Work task: Below are the records to transcribe exactly; do not include any images.

Material provided:
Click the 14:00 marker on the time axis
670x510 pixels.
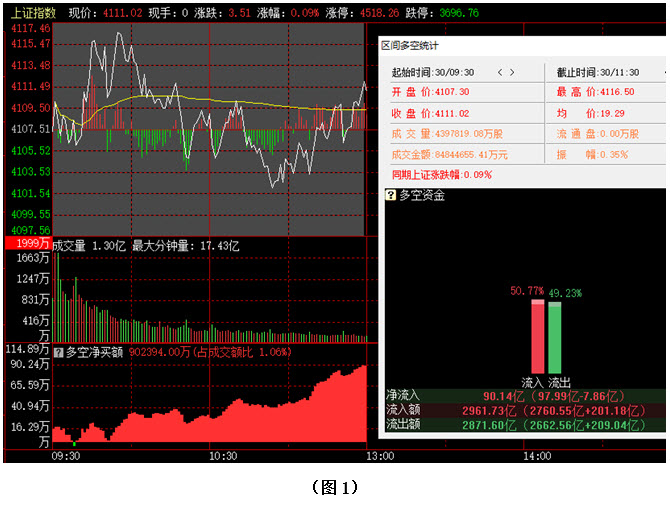[536, 456]
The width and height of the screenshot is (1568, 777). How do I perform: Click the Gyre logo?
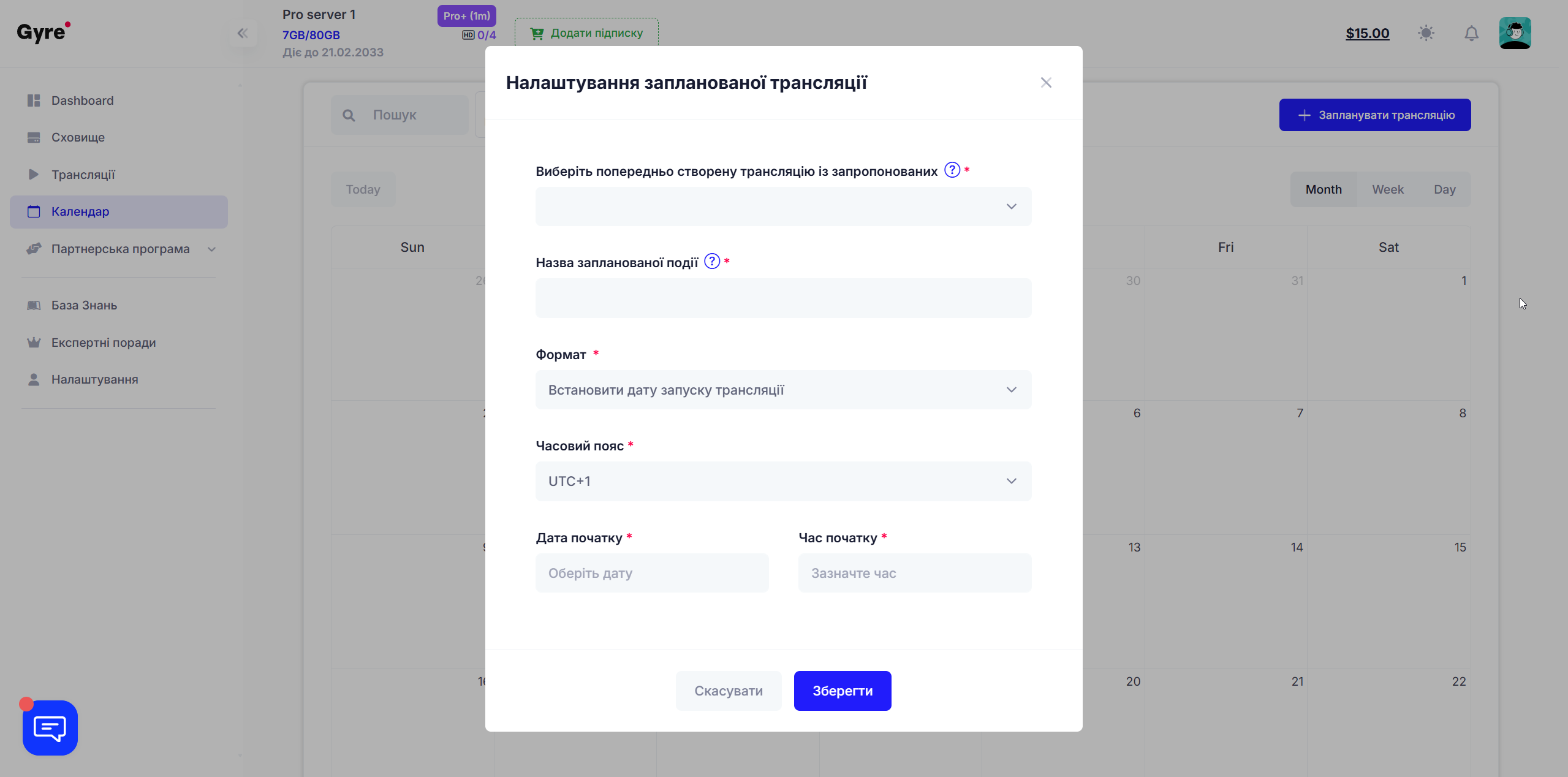(x=43, y=32)
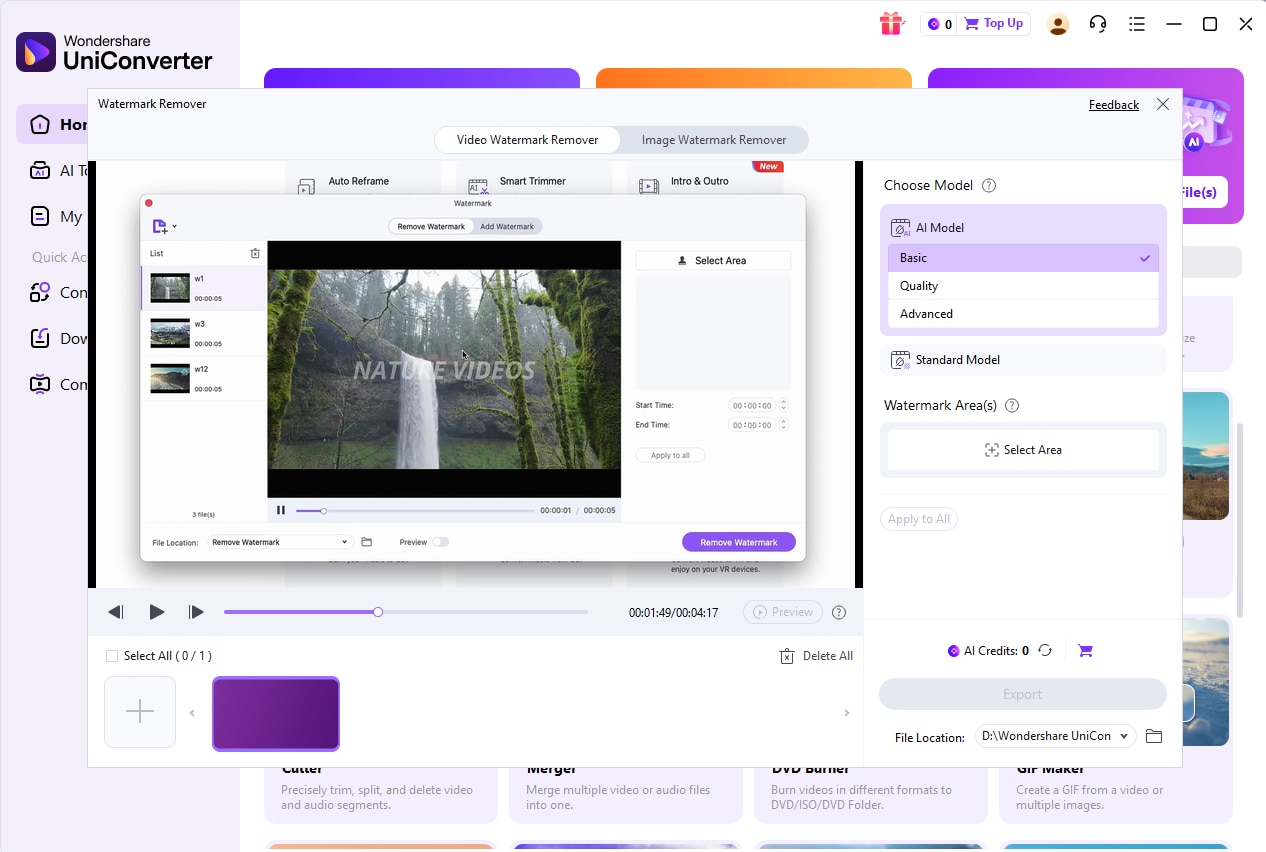Open the add files icon in the Watermark dialog

pyautogui.click(x=162, y=226)
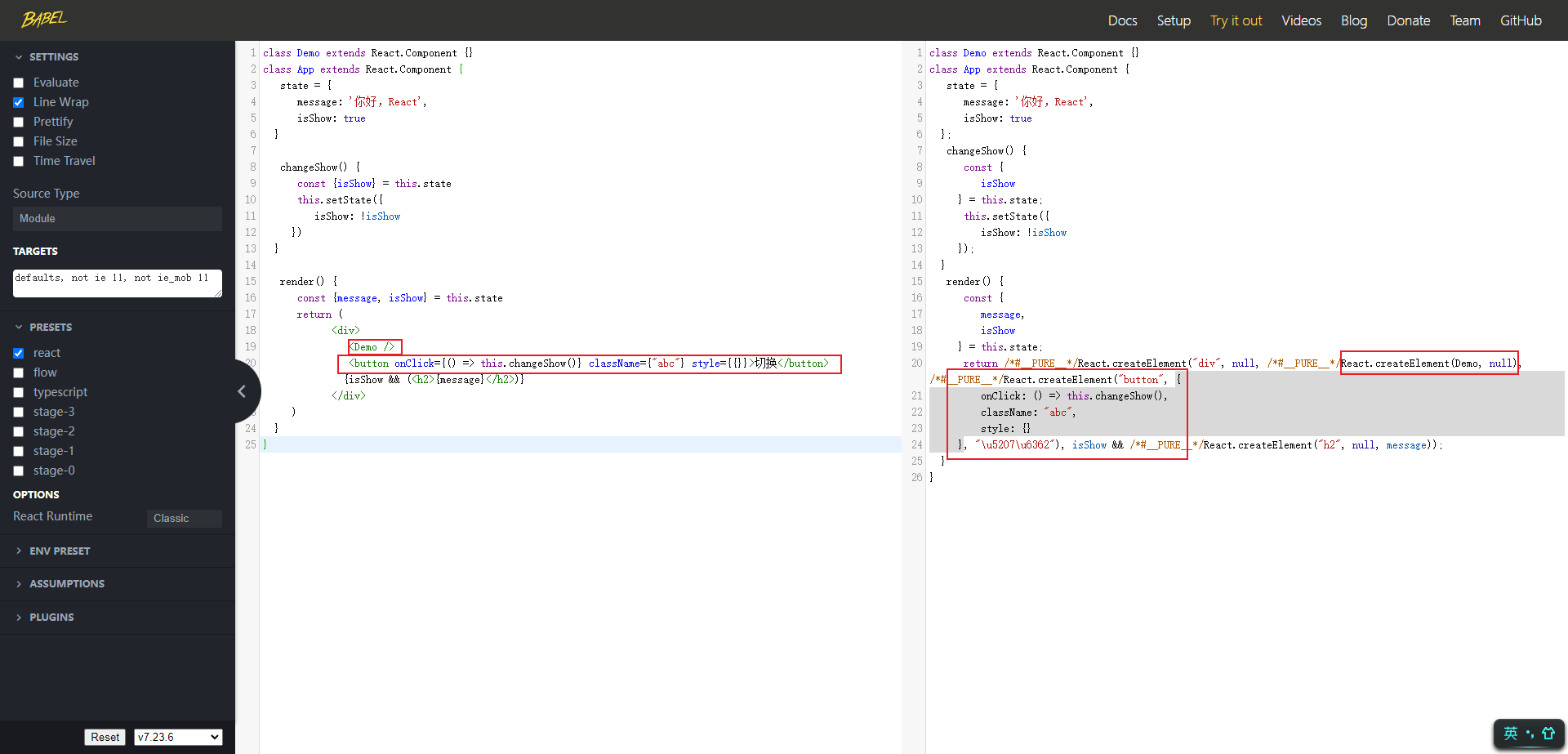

Solution to this problem:
Click the 14:00 marker on the time axis
670x510 pixels.
[536, 456]
The width and height of the screenshot is (1568, 777). How do I perform: Click the Gyre logo?
(x=43, y=32)
Open the add files icon in the Watermark dialog

pyautogui.click(x=162, y=226)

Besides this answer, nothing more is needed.